President Bok insisted this week that his 30-page annual report was more than a restatement of the University's decision last November not to exchange Harvard-owned patents for shares in a genetic engineering firm headed by a Faculty member.
Released to the public yesterday, the report cites the "real and severe" dangers to academic values caused by commercial partnerships between universities and professors and suggests several alternative ways to generate income for research and improve technological innovation.
But Bok added few new arguments to the ongoing debate on "technology transfer" and limited his proposals for the future to a general exhortation for improved use of patent licensing, consulting arrangements, and cooperative projects with corporations.
He charged the Faculty with the responsibility of reviewing professors' activities outside of the University and their use of graduate students in commercial projects, saying. "Only if the faculty care deeply enough about the university can we hope to contribute to the useful application of knowledge without eventually compromising our essential academic values."

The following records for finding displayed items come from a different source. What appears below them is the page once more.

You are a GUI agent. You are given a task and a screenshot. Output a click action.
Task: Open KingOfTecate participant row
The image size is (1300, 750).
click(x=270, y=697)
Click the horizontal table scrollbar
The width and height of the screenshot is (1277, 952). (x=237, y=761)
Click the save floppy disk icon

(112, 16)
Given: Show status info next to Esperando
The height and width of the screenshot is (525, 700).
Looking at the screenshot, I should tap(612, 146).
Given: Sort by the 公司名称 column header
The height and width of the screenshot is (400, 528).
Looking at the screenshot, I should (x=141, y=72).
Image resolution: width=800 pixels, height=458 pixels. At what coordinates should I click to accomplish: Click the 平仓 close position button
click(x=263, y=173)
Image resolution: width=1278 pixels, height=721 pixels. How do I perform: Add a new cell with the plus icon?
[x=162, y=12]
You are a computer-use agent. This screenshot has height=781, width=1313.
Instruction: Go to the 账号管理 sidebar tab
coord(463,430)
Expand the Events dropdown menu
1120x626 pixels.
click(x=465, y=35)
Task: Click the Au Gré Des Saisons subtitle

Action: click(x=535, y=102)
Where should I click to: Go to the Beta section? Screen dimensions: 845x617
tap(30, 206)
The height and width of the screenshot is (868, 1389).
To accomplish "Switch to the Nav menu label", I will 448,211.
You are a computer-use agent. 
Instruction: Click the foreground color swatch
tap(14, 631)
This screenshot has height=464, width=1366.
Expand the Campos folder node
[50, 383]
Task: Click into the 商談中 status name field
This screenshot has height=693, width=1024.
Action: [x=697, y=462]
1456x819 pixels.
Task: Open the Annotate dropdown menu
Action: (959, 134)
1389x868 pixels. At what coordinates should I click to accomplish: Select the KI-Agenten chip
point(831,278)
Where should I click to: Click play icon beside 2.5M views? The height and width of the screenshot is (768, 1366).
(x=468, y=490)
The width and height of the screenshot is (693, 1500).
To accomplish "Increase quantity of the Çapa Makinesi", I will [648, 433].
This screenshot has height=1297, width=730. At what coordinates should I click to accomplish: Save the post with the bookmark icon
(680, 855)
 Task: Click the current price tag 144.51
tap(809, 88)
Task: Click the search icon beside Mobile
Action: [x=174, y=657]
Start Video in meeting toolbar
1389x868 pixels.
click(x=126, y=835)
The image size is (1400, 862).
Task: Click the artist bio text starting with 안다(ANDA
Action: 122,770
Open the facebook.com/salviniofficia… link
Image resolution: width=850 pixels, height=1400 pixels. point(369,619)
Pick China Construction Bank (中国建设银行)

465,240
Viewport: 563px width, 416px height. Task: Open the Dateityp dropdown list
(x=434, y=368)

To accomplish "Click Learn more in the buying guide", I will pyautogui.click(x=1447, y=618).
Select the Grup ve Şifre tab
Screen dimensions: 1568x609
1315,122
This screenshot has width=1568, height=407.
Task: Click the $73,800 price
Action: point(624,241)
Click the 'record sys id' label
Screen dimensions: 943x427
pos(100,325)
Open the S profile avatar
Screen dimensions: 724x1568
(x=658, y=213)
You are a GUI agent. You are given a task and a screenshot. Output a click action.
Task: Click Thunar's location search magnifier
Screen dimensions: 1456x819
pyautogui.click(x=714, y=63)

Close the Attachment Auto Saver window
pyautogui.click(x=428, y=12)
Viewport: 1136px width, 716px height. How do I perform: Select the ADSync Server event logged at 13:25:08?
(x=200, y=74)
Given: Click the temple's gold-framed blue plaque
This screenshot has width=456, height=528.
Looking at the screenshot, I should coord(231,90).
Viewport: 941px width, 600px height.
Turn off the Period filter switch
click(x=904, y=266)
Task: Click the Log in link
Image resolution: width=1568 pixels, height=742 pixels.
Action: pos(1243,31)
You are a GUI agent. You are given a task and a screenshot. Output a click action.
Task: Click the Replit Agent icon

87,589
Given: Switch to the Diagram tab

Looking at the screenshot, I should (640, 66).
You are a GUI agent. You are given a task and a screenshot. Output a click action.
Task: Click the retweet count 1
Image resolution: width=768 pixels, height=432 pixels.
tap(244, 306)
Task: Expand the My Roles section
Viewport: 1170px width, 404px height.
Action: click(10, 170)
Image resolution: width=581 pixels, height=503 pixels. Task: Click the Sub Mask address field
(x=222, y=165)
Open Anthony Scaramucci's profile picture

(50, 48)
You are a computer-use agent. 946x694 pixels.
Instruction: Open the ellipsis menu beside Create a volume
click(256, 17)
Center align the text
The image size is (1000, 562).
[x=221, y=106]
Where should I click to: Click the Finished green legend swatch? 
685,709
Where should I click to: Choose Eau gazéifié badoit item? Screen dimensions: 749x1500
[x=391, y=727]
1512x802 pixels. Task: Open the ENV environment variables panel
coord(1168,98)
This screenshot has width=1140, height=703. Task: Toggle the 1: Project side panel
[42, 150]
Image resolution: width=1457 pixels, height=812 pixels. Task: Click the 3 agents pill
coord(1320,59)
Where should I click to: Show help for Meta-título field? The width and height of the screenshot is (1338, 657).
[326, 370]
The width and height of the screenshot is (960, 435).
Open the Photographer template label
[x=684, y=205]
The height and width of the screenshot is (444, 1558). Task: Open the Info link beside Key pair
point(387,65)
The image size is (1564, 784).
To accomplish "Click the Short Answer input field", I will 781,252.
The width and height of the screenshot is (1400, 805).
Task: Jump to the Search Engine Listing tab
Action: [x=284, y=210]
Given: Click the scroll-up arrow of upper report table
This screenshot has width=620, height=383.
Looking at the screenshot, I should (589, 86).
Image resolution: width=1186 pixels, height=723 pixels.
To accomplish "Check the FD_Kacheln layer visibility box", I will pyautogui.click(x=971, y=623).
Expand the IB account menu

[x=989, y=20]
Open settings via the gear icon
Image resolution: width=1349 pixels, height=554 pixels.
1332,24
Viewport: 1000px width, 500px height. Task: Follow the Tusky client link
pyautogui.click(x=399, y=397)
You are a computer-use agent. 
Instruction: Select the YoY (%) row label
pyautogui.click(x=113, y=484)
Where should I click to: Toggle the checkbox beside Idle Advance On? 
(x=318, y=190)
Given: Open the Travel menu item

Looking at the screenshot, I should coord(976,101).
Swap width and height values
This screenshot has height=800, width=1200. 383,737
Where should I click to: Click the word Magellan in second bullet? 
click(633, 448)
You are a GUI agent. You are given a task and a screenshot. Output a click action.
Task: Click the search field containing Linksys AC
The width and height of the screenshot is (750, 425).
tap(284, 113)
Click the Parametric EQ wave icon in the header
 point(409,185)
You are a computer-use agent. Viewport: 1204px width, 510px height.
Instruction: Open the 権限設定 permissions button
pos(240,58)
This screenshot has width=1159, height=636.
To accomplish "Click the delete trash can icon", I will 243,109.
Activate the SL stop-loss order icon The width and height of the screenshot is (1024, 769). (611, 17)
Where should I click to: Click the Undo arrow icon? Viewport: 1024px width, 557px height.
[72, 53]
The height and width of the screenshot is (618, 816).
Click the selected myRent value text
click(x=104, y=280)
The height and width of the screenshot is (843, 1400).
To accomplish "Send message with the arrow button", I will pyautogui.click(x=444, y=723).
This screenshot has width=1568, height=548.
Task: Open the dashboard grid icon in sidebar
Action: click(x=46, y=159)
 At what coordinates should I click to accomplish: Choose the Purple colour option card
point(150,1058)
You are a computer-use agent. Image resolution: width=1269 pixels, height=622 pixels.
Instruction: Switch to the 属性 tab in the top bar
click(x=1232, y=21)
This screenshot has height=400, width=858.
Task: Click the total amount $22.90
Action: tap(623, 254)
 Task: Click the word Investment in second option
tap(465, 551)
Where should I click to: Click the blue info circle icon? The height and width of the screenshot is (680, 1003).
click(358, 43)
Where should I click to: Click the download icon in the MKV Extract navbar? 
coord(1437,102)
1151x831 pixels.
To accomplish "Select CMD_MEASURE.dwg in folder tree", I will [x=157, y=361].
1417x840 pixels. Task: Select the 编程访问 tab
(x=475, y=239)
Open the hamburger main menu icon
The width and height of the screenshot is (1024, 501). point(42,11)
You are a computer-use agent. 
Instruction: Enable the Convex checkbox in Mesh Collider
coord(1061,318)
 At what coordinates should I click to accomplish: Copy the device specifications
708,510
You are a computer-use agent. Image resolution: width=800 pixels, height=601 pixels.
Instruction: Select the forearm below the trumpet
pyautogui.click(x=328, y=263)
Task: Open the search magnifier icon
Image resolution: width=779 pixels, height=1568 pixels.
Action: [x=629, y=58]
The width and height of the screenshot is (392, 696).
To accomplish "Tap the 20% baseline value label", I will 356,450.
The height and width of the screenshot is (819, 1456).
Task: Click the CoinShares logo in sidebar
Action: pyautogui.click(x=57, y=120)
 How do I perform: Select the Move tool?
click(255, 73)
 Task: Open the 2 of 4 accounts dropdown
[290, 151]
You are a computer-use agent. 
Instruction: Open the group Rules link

Discussing the report on Thursday, Bok said he "was worried about the possibility that professors could involve graduate students in commercial work not related to the intellectual development of the student," but he added that "he was not aware of any significant problems existing."
Bok said he "is not concerned" that the Faculty Council decided this week to postpone its review of the University's conflict-of-interest guidelines.
Faculty members agreed that the Council is not trying to avoid pressure to tighten its rules limiting professors' activities outside Harvard.
"We put off the issue because we care about it so much, and there was no way to prepare our findings before the next Faculty meeting." Otto T. Solbrig, professor of Biology, said this week.